- [What you have to do]:
Please copy each line of the data that includes the string "will".
:: Records provided
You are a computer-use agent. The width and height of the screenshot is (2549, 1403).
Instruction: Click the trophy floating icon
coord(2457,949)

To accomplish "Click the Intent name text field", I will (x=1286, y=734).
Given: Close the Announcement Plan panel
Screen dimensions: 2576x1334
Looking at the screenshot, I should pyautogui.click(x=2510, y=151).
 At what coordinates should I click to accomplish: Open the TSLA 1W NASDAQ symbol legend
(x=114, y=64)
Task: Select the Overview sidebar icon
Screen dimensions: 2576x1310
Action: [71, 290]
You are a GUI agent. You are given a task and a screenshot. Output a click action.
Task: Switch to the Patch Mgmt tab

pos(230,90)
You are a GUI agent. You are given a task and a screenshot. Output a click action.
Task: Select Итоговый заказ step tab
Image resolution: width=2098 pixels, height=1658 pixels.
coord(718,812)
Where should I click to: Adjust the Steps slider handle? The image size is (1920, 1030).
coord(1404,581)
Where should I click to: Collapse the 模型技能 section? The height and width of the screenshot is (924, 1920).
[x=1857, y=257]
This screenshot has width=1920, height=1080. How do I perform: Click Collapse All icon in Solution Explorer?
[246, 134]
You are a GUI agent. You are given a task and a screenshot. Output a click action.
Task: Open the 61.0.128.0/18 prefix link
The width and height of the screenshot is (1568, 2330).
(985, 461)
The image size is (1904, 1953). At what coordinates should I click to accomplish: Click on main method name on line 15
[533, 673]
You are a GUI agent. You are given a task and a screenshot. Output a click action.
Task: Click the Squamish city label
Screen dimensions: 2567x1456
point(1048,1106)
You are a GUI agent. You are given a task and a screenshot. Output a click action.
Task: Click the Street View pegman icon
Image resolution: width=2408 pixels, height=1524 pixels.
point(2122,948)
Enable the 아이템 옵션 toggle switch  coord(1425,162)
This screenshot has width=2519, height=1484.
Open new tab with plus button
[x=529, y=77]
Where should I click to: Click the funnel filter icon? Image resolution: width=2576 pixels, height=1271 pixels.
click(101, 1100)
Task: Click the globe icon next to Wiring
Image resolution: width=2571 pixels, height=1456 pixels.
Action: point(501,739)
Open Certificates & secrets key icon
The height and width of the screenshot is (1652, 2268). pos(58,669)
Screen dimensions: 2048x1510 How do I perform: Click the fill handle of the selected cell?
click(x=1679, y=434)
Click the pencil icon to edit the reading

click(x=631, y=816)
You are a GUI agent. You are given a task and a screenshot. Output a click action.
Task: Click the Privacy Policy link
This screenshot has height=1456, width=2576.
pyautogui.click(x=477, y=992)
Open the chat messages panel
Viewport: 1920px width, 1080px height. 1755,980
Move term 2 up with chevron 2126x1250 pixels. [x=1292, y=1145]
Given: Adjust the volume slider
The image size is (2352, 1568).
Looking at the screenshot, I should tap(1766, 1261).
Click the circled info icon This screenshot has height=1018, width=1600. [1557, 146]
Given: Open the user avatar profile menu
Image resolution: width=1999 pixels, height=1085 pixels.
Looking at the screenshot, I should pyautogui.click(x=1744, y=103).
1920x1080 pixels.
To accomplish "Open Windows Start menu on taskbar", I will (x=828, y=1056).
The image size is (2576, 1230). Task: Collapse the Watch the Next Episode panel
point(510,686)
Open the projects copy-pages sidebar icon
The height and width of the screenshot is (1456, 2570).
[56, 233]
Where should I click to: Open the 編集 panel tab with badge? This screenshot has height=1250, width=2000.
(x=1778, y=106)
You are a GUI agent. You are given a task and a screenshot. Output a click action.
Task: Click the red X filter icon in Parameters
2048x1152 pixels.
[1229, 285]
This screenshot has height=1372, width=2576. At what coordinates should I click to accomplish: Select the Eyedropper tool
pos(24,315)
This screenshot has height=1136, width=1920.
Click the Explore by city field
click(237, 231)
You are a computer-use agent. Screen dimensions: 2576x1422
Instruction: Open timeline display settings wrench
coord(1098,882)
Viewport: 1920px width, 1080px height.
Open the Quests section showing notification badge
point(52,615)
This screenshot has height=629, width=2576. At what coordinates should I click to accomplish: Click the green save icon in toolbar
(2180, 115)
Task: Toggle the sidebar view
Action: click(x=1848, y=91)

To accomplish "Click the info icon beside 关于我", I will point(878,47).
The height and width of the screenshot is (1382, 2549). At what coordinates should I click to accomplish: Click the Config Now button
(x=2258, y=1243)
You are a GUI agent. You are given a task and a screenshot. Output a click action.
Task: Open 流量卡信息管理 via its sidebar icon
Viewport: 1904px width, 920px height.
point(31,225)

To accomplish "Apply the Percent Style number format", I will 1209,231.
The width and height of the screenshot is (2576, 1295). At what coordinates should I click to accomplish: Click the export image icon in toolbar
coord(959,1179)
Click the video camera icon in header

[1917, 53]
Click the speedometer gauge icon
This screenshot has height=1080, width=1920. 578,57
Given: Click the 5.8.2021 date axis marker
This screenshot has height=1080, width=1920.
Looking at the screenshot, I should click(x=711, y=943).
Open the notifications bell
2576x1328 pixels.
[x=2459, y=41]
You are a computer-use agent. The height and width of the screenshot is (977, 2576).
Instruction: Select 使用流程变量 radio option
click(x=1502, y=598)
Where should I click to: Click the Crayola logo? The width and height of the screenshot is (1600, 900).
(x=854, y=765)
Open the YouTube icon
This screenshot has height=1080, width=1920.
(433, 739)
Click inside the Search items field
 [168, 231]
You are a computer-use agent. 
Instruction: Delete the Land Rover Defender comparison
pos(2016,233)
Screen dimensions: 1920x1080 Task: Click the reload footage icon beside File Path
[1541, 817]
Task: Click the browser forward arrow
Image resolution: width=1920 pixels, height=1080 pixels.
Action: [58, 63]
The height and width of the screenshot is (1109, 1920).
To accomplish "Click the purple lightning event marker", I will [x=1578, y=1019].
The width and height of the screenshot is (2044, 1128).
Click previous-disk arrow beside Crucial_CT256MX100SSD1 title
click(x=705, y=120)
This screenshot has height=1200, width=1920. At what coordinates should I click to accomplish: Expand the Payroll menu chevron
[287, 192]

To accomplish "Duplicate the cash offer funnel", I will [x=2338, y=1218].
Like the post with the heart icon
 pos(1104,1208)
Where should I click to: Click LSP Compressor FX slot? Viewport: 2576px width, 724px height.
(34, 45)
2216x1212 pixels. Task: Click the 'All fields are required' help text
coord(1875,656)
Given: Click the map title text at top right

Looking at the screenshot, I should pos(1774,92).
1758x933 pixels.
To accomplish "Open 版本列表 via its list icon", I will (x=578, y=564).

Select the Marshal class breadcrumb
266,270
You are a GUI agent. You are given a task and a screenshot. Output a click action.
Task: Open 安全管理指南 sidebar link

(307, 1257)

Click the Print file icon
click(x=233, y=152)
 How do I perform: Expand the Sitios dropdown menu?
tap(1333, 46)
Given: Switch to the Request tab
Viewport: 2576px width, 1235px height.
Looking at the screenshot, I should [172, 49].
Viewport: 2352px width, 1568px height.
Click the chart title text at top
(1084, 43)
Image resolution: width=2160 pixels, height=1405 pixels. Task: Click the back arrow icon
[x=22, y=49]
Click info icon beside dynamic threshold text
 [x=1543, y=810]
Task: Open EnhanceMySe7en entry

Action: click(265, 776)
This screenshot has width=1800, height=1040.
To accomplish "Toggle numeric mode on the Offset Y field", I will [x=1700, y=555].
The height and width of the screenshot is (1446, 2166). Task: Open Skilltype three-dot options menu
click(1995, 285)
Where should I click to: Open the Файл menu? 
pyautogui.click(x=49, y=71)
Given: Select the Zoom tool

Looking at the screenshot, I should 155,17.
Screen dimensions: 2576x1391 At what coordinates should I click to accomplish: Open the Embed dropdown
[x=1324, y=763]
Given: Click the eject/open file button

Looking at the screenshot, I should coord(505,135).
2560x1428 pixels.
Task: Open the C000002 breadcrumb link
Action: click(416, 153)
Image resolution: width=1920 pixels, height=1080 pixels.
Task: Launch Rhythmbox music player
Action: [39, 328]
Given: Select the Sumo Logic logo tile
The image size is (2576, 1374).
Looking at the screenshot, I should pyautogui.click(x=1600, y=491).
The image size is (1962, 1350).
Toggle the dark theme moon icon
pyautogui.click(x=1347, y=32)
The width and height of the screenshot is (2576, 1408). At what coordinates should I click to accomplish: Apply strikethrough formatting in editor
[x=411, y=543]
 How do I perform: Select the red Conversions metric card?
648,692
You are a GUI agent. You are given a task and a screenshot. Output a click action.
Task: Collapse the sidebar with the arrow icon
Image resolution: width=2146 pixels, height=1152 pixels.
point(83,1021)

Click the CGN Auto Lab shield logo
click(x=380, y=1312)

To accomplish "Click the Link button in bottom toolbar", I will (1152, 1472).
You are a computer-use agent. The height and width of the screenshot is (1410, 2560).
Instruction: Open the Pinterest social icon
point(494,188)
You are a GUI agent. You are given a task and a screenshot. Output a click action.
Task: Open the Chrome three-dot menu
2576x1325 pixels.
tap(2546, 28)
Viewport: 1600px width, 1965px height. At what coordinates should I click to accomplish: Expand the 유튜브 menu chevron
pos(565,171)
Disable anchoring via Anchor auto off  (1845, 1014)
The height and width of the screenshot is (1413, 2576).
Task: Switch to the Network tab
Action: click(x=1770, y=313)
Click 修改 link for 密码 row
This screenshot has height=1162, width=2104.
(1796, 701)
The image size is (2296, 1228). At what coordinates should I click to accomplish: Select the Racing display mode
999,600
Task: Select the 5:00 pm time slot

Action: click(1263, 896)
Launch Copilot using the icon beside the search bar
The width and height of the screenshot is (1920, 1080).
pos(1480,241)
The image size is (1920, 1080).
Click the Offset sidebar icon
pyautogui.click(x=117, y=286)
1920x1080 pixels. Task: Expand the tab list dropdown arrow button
::::
- [Answer space]:
To accomplish "Click the Intent name text field", I will (x=1286, y=734).
To accomplish "Open Windows Start menu on taskbar", I will (x=828, y=1056).
To accomplish "Click the info icon beside 关于我", I will point(878,47).
To accomplish "Apply the Percent Style number format", I will 1209,231.
To accomplish "Click the purple lightning event marker", I will [x=1578, y=1019].
To accomplish "Duplicate the cash offer funnel", I will [x=2338, y=1218].
To accomplish "Open 版本列表 via its list icon", I will (x=578, y=564).
To accomplish "Toggle numeric mode on the Offset Y field", I will [x=1700, y=555].
To accomplish "Click the Link button in bottom toolbar", I will (1152, 1472).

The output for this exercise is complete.